CONSIGNE A:
Recopiez sans rien changer les lignes des entrées, depuis la ligne contenant « Given: Select the paint format roller icon » jusqu'à la ligne contenant « Action: [x=2220, y=30] », celle-ci comprise.
□ □ □
Et encore moins avec Appcleaner !!! (de nouveau, la recherche )


----------



## Anonyme (15 Janvier 2011)

Bonjour,

J'ai un problème avec mes chaussures, elles sont trop petites, me font des ampoules et je voudrais m'amputer de quelques doigts de pied...


----------



## Tichka (15 Janvier 2011)

c'est sur le forum que j'ai trouvé que la solution pour résoudre le problème de rédaction de mail avec outlook était de procéder à la désinstallation de safari puis une réinstallation. Sais-tu comment résoudre le bug d'outlook qui refuse d'ouvrir une fenêtre de rédaction de message ?


----------



## Anonyme (15 Janvier 2011)

Vous faites sans doute allusion à cette discussion :
http://forums.macg.co/internet-et-reseau/outlook-2011-impossible-decrire-un-courrier-499302.html

Ok. C'est en relation avec le WebKit.framework. Merci Micromou... 

Néanmoins notez bien que celle-ci date d'avant Mac OS X 10.6.6. Le résultat pourrait être inattendu.

Vos réglages Safari sont dans ~/Bibliothèque/Safari et ~/Bibliothèque/Preferences/com.apple.Safari.plist

Déposez-les sur le bureau et vous n'aurez plus qu'à les remettre en place après avoir réinstallé Safari.

Attention avec AppCleaner. Bonne chance.


----------



## Tichka (15 Janvier 2011)

Et si j'exportai mes signets dans un dossier et je les exporte après est-ce que ça reviens à insérer le fichier dont vous parlez ou pas. D'autre part, si j'ai bien compris il y a des risques avec AppCleaner, comment dois-je dans ce cas procéder pour désinstaller safari ? merci pour votre aide


----------



## Anonyme (16 Janvier 2011)

Le dossier et le fichier indiqués contiennent tous vos réglages. Il suffit de les remettre en place après et de relancer Safari pour retrouver tout comme avant. Les marques pages de Safari sont le fichier ~/Bibliothèque/Safari/Bookmark.plist

Personnellement, je ne ferais pas cela avec AppCleaner mais à la main. Maintenant, je n'ai pas Outlook, je ne suis pas devant votre machine et je ne prendrais pas la responsabilité d'une opération aussi délicate.
□ □ □
CONSIGNE B:
Relevez tous les chemins d'accès commençant par « ~/ » cités dans la discussion.

DONNÉES FOURNIES:
□ □ □
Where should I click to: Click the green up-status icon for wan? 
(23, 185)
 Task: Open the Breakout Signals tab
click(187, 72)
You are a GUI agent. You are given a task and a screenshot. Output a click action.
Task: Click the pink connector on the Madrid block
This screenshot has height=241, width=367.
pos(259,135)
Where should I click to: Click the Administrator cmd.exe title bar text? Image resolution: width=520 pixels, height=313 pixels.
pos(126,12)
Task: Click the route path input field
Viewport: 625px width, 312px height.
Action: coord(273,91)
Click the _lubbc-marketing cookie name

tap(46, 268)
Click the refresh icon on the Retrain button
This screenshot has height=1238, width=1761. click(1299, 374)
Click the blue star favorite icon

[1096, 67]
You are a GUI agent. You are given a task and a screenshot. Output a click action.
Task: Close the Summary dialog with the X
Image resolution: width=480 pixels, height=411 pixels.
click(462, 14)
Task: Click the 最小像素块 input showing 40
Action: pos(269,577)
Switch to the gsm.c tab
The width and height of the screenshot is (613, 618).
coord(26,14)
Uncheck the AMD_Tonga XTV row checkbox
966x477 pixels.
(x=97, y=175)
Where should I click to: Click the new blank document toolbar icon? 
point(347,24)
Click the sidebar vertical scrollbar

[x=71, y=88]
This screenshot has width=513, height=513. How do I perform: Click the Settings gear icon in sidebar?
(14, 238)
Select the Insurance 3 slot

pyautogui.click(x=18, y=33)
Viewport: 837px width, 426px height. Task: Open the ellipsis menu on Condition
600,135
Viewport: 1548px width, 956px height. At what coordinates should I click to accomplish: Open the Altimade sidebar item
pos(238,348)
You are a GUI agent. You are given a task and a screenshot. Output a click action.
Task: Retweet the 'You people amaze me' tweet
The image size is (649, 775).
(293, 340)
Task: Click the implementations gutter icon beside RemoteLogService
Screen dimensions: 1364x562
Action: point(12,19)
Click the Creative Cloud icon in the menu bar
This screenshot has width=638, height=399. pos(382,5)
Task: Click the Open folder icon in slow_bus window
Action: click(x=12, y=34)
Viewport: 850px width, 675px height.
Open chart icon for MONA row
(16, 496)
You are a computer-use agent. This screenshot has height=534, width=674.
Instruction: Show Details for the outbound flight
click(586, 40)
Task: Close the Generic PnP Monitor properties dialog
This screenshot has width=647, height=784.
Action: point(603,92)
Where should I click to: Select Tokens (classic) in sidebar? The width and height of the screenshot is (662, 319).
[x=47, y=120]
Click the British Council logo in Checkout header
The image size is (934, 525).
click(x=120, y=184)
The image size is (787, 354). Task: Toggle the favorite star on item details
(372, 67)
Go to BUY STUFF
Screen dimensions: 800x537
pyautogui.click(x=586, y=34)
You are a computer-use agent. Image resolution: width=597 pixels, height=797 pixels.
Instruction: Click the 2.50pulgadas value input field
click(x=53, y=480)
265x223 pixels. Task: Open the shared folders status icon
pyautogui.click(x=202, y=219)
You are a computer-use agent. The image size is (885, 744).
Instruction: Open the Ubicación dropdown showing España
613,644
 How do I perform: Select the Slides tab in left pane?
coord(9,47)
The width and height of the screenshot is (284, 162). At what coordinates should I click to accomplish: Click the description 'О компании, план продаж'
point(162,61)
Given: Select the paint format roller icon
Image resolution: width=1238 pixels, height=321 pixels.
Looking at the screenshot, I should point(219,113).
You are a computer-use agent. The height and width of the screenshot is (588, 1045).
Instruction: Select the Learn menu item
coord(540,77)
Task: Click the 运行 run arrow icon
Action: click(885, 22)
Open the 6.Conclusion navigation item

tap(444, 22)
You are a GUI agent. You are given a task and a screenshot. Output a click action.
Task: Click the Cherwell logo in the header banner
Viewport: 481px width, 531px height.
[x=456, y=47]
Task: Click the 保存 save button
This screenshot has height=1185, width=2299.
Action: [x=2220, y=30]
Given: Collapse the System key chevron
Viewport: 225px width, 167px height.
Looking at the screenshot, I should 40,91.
□ □ □
CORRIGÉ A:
Given: Select the paint format roller icon
Image resolution: width=1238 pixels, height=321 pixels.
Looking at the screenshot, I should point(219,113).
You are a computer-use agent. The height and width of the screenshot is (588, 1045).
Instruction: Select the Learn menu item
coord(540,77)
Task: Click the 运行 run arrow icon
Action: click(885, 22)
Open the 6.Conclusion navigation item

tap(444, 22)
You are a GUI agent. You are given a task and a screenshot. Output a click action.
Task: Click the Cherwell logo in the header banner
Viewport: 481px width, 531px height.
[x=456, y=47]
Task: Click the 保存 save button
This screenshot has height=1185, width=2299.
Action: [x=2220, y=30]

CORRIGÉ B:
- ~/Bibliothèque/Safari
- ~/Bibliothèque/Preferences/com.apple.Safari.plist
- ~/Bibliothèque/Safari/Bookmark.plist